⟨

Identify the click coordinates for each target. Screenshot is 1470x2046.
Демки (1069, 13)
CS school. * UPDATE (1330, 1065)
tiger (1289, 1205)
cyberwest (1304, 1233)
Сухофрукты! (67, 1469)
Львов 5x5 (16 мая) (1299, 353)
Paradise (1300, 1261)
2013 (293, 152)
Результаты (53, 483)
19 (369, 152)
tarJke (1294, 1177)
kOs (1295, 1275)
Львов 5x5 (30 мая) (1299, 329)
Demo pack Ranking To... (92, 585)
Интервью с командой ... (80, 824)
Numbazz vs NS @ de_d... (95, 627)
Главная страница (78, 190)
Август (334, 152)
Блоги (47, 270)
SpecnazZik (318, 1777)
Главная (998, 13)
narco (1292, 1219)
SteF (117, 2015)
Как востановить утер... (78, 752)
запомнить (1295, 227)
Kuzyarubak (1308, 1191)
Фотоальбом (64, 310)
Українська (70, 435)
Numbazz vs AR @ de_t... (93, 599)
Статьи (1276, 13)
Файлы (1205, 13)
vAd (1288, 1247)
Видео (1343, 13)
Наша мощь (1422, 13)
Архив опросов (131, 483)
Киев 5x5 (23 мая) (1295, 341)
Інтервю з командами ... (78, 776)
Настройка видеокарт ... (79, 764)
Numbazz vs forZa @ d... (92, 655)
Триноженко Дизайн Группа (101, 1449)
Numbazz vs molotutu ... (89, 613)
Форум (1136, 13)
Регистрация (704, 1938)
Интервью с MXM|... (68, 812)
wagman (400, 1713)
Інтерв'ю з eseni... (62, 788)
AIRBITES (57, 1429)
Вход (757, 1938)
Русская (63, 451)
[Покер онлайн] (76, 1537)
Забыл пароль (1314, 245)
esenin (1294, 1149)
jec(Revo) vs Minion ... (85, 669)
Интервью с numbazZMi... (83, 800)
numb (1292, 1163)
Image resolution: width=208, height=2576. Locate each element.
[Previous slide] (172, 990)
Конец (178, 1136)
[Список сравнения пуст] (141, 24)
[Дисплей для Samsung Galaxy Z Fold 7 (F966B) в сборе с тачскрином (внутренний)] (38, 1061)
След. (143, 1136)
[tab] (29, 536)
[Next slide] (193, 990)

⟩

Problem
All lines from the opening of the material through the line that contains "[Список сравнения пуст] (141, 24)" are to be printed exactly, with no others.

Answer box
Identify the click coordinates for each target. Screenshot is 1470x2046.
Демки (1069, 13)
CS school. * UPDATE (1330, 1065)
tiger (1289, 1205)
cyberwest (1304, 1233)
Сухофрукты! (67, 1469)
Львов 5x5 (16 мая) (1299, 353)
Paradise (1300, 1261)
2013 (293, 152)
Результаты (53, 483)
19 (369, 152)
tarJke (1294, 1177)
kOs (1295, 1275)
Львов 5x5 (30 мая) (1299, 329)
Demo pack Ranking To... (92, 585)
Интервью с командой ... (80, 824)
Numbazz vs NS @ de_d... (95, 627)
Главная страница (78, 190)
Август (334, 152)
Блоги (47, 270)
SpecnazZik (318, 1777)
Главная (998, 13)
narco (1292, 1219)
SteF (117, 2015)
Как востановить утер... (78, 752)
запомнить (1295, 227)
Kuzyarubak (1308, 1191)
Фотоальбом (64, 310)
Українська (70, 435)
Numbazz vs AR @ de_t... (93, 599)
Статьи (1276, 13)
Файлы (1205, 13)
vAd (1288, 1247)
Видео (1343, 13)
Наша мощь (1422, 13)
Архив опросов (131, 483)
Киев 5x5 (23 мая) (1295, 341)
Інтервю з командами ... (78, 776)
Настройка видеокарт ... (79, 764)
Numbazz vs forZa @ d... (92, 655)
Триноженко Дизайн Группа (101, 1449)
Numbazz vs molotutu ... (89, 613)
Форум (1136, 13)
Регистрация (704, 1938)
Интервью с MXM|... (68, 812)
wagman (400, 1713)
Інтерв'ю з eseni... (62, 788)
AIRBITES (57, 1429)
Вход (757, 1938)
Русская (63, 451)
[Покер онлайн] (76, 1537)
Забыл пароль (1314, 245)
esenin (1294, 1149)
jec(Revo) vs Minion ... (85, 669)
Интервью с numbazZMi... (83, 800)
numb (1292, 1163)
Image resolution: width=208, height=2576. Locate each element.
[Previous slide] (172, 990)
Конец (178, 1136)
[Список сравнения пуст] (141, 24)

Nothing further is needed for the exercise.